The Mystics of al-Andalus: Ibn Barrajān and Islamic Thought in the Twelfth Century
Yousef Casewit
Cambridge University Press, 2017

The twelfth-century CE was a turning point for mysticism in the Muslim West. In al-Andalus, the pioneers of this mystical tradition, the Mu’tabirun or ‘interpreters’, mixed Muslim scriptural sources with Neoplastic cosmological doctrines. Ibn Barrajan of Seville (d. 536/1141) mostly contributed to shaping this new intellectual approach, and Yousef Casewit’s book also focuses on this topic. Ibn Barrajan’s extensive account emphasizes the divine names and the Qur’an, the significance of divine signs in nature, the Arabic bible as a means of interpreting the Qur’an, and the mystical transition from the divine vision to the unseen. Examining works of Ibn Barrajān and his contemporaries, Ibn al-‘Arif and Ibn Qasi, as well as the wider socio-political and scientific context in al-Andalus, this book would be beneficial to researchers of the medieval Islamic world and the history of mysticism and Sufism in the Muslim West.

Yousef Casewit is the Chair of Islamic Studies at the University of Chicago. He was formerly a member of the Humanities Research Organization at New York University, Abu Dhabi, where he compiled his book, The Mystics of al-Andalus. He was the editor of A Qur’an Commentary by Ibn Barrajān of Seville. He received his M.A., M.Phil., and Ph.D. in Islamic Studies in 2014 from Yale University, and his research interests include the intellectual history of North Africa and al-Andalus, Muslim perceptions of the Bible, and medieval accounts on ninety-nine names of God. His current research is on a mystical account on the divine names by ‘Afif al-Din al-Tilimsani (d. 1291).


Nahrungsmittel in der arabischen Medizin: Das Kitāb al-Aġḏiya wa-l-ašriba des Naǧīb ad-Dīn as-Samarqandī
Juliane Müller
Leiden; Boston: Brill, 2017

Najīb al-Dīn al-Samarqandīʼs (d. 619 A.H. / 1222 C.E.) Book on Foods and Drinks (Kitāb al-Aghdhiya wa-l-ashriba) is a comprehensive encyclopedia on nutritional medicine containing information on more than 500 different food items, drinks, and aromatic substances.
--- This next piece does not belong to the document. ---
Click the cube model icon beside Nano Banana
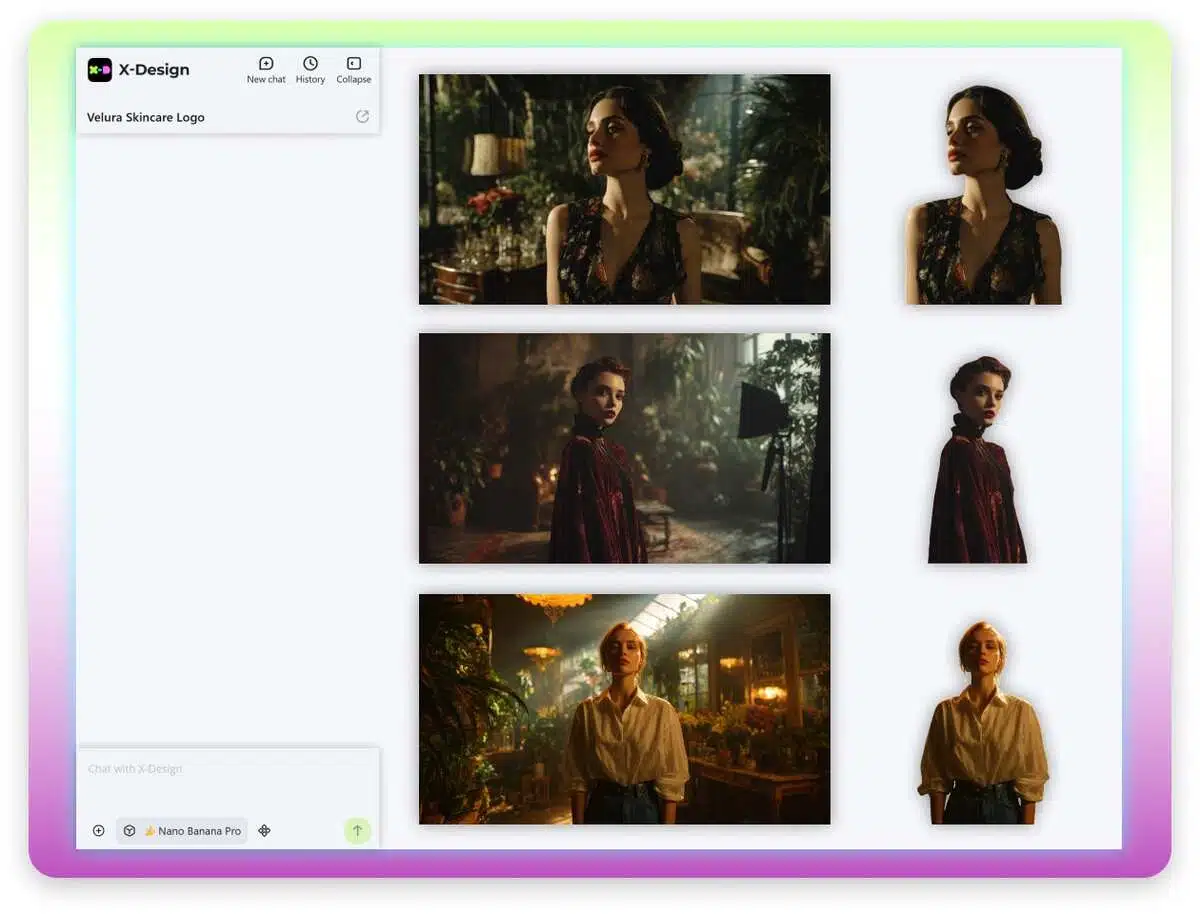Viewport: 1200px width, 914px height. [129, 831]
With regard to 53 known manuscripts of the work, it is likely that it is among the most widespread pre-modern Arabic books on the science of nutrition.
In Nahrungsmittel in der arabischen Medizin, Juliane Müller presents a critical edition of the Kitāb al-Aghdhiya wa-l-ashriba by taking into consideration almost all of its known manuscripts, along with a German translation of the text. Chapters on the textual and cultural history of this work compare al-Samarqandīʼs food encyclopedia to other Arabic texts on nutritional science and discover the sources and reception history of the Kitāb al-Aghdhiya wa-l-ashriba. Al-Samarqandīʼs food encyclopedia can be considered as the last major Arabic monograph on nutrition in the Islamic East.

Juliane Müller is a postdoctoral researcher at the Institute of Asian and Oriental Studies of the University of Zurich (Switzerland). She has learned Arabic and Spanish in Montpellier (France), Berlin (Germany), and Damascus (Syria). She was a Ph.D. graduate at Berlin Graduate School of Muslim Cultures and Societies and got her Ph.D. in Arabic Studies at Freie Universität Berlin in 2016. Besides Nahrungsmittel in der arabischen Medizin, she has published a monograph on Arabic alchemy (2012). Al-Samarqandī has collected and compiled the contents of her encyclopedia from various older Arabic medical texts on food science.